Epigenic Patterning (Molecular Biology)

In the animal kingdom, the first developmental determination of the germ cells is the presence of a polarity . This is necessary to determine early coordinates for further development and organogenesis. In other words, there are one or more mechanisms to determine which part of the cell is supposed to form the posterior, anterior, dorsal, and ventral poles. The morphological appearance of the egg before fertilization, and also shortly after, fertilization is not uniform but shows a more or less distinct polarity, which is termed the animal-vegetal polarity. In certain species, sperm can only enter at the animal pole, indicating that there must be differences in molecular composition of the opposite poles.

There are various reasons for the development of the animal-vegetal polarity. In many cases, the feeder cells of oocytes are not uniformly located around the oocytes. Thus, they are fed from one side, which results in an asymmetrical concentration of certain molecules within the oocyte plasma. Another influence to produce polarity is probably light and gravity. However, after fertilization in space or in a fast rotating clinostate, Xenopus exhibited normal embryonic development and normal axis formation (1). In eggs containing a considerable amount of yolk, gravity forces the yolk to settle down. This event takes place in amphibia after sperm entry, which enables a free rotation of the egg cytoplasm. This causes the formation of the vegetal and animal polarity, in which the vegetal pole contains larger amounts of yolk than the animal pole.

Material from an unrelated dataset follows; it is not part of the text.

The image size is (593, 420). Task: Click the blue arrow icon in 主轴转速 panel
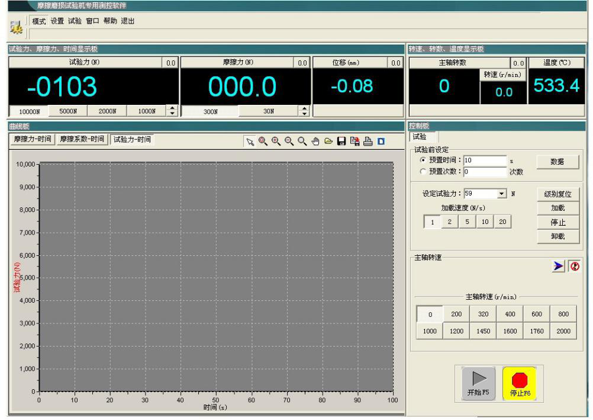[557, 266]
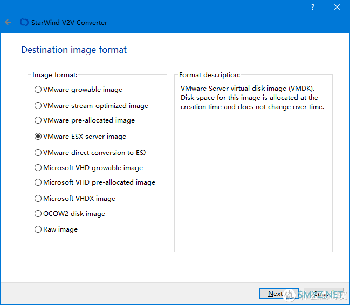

The other polarity of the cell is not as easily determined in the unfertilized egg. In many cases, the posterior-anterior axis is determined by the site of sperm entry. On egg activation, a number of cytoplasmic reorganizations take place. In some species a region becomes visible, the gray crescent, which is located opposite to the site of the sperm entry. This is the prospective area in which gastrulation will take place. In amphibia, this region marks the prospective backside and distal side of the embryo. In birds, the dorsal-ventral polarity is determined by the structure of the egg, and the caudal distal polarity is assumed to be based on the influence of gravity. In mammals, there are contrary observations regarding where the inner cell mass settles. This embryonic event determines at least the dorsal side, whereas the mechanism that determines the prospective axis of the head and tail is still the subject of investigation.

Nusslein-Volhard and others have provided more information about the situation in Drosophila. In this species, the presence of a genetically determined polarity of the anterior and posterior regions of the egg was demonstrated. In the anterior region, a product of the gene bicoid was found to determine the development of the head and thorax (2, 3). In Drosophila bcd – / – mothers, which could not produce the bicoid gene product, larvae with no heads appeared. The product of the gene nanos is responsible for the formation of an abdomen and germline development (4), and its highest concentration occurs in the posterior end of the egg (5). In mothers homozygous negative for the nanos gene, no abdomen is formed. Compensation of the missing gene products by injection of bicoid messenger RNA or nanos mRNA leads in each negative variant to the development of a normal phenotype. Nanos and bicoid form concentration gradients from the anterior to the posterior and activate in a concentration-dependent manner a number of zygotic segmentation genes (6, 7). Bicoid controls transcription of the hunchback gene (6). In this cascade, the gene staufen is important for the localization of maternal mRNA to the posterior pole and for bicoid mRNA to the anterior pole in the Drosophila egg (8). In contrast, the nanos protein suppresses translation of hunchback mRNA. Hunchback is a gene responsible for the formation of anterior structures; on inhibition of these anterior structures, posterior ones are formed. The hunchback gradient controls caudal , which is concluded to be a region-specific activator of abdominal segmentation genes (9). Furthermore, injection of nanos mRNA into the anterior end induced the development of larvae with two abdomen and no head. Two heads and no abdomen develop in larvae on injection of bicoid mRNA into the posterior end of the egg.

In Drosophila, axis formation involves a series of interactions between the oocyte and the surrounding somatic follicle cells. The dorsal and ventral sides is determined by the localization of the oocyte nucleus and gurken mRNA to the dorsal-anterior corner of the oocyte. Gurken protein is believed to act as a ligand for the Drosophila epidermal growth factor (EGF) receptor (10).

It must be admitted that the naming of the above genes is somewhat peculiar. Many of the genes are not named according to their function, but instead according to the phenotype produced when the gene is defective. In this respect, this means that the gene dorsal determines the development of ventral structures, not dorsal. The dorsal protein migrates into the nuclei of the ventral side and acts, similar to nanos or bicoid, as a transcription factor.